We submitted our letter to the Old Growth Strategic Review Panel today: Letter to Old Growth Review Panel
Send your letter to oldgrowthbc@gov.bc.ca< by January 31st at 4:00 PM.
Here are some letters that we received permission to reprint:
Dear Garry Merkel and Al Gorley,
I send this message to offer my voice to the current Old Growth Strategic Review.
While other locations have “Wonders Of The World” like the pyramids in Egypt or the Taj Mahal in India or the Great Barrier Reef in Australia,the Wonder in BC is our remaining old growth forests.
I understand that some of the trees are thousands of years old. Aren’t they worth honouring and preserving? Aren’t they worth saving to ensure that future generations know and see them?
Forest companies complain about lack of timber supply while conveniently ignoring their part in the destruction of our forests, now at risk of total loss due to climate change fires and beetle kills. Forest companies conveniently leave out the fact they use more machinery now instead of humans for their labour crew, leaving human beings to strike for months for a living wage and safe working conditions. What does all this mean for the future of our forests and the communities that depend on them?
I ask for a thorough change in our current forestry system to ensure that communities have a strong voice in how their forest area is managed, that “crown land” becomes more than stolen forest land to enrich corporations at any cost, that small operators are included with a greater voice to contribute to our forest economy.

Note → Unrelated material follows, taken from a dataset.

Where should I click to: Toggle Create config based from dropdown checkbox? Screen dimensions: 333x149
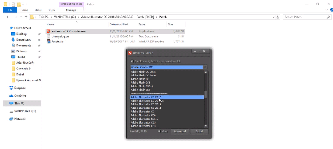click(x=132, y=61)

I offer Port Renfrew as a model of what a resilient forest community can look like. When thousands of tourists from around the world travel there to see our old growth monuments, I suggest they are sending you(us) a message about the importance of honouring and protecting those giants and ancestors. They come here because they no longer have old growth giants there, the places they travel from. I suggest that old growth trees are a bigger cash crop alive and towering above us rather than being cut down and shipped offshore for processing.

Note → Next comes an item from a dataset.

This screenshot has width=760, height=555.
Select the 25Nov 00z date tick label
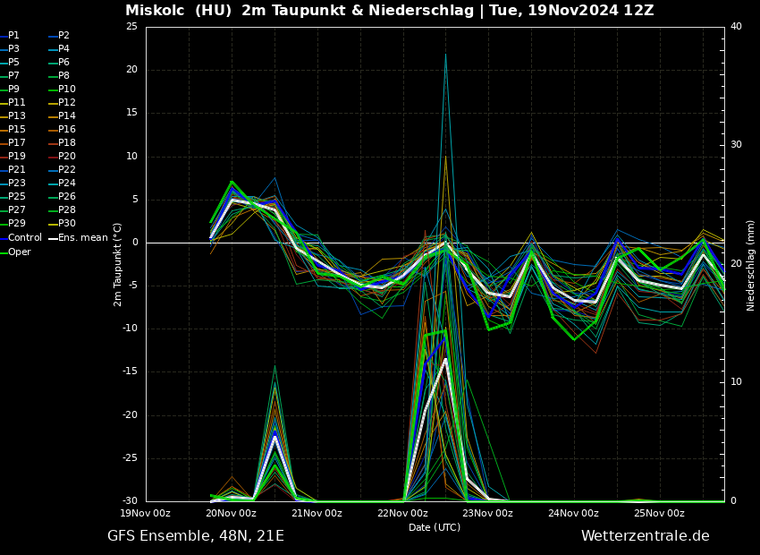pyautogui.click(x=659, y=514)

At a time of great climate change, old growth forests are a life line for the planet. They store carbon. They offer refuge to soon to be extinct plants and animals if we continue with current forest practices. They provide environmental stewardship by cleaning our waters and saving our land. Why is anyone surprised that a landslide happened at Johnson’s Landing after the hills around it had been logged? Why is anyone surprised that sink holes now appear in wealthy West Vancouver after steep hillsides were logged to build their mansions?

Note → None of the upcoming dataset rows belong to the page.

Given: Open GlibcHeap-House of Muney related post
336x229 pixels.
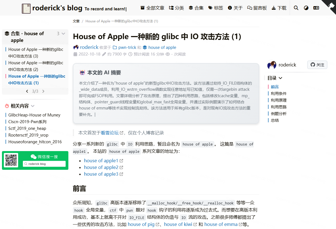Looking at the screenshot, I should click(x=34, y=115).
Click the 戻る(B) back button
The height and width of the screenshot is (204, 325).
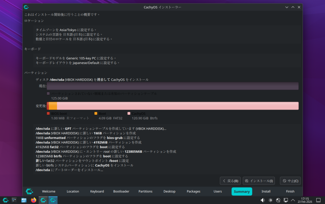click(230, 181)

You have been tasked to Re View how the current system operates. I ask you to ensure that we have a different future, a future that offers us old growth giants to admire with respect and awe for generations to come.
With Hope For Real Change Now, Ms Onni Milne, Vancouver
Dear Old Growth Panel,
Please we have to fix what is happening in our landscapes properly. The huge, huge, aggregated clearcuts, some >90,000 ha with minimal retention are resulting in moose declines, fisher and goshawk on the candidate for further COSEWIC listing. When I went out in the bush 10 years ago I used to see game. Now I don’t.
Fixing will require sound science from landscape and wildlife ecologists. This means retain 50% of the range of natural variability. It means legal—not just professional reliance. It means spatial—not just on a spreadsheet where no one knows and the forest cover cant be verified. It means minimum sizes of 10 ha so “guts and feathers’ don’t just become predator banquets.
Old growth is a useful carbon sink and helps mitigate climate change. We need more science on the carbon flux in old growth and to include understory and below ground carbon storage.
We have to properly regulate how spruce beetle is harvested too, so they don’t just use the excuse of spread of beetle to log remaining spruce old growth without having to verify actual beetle %. This is all interlinked. So this comment is not off topic. Thank you for listening. Do your best. Speak from truth not political expediency.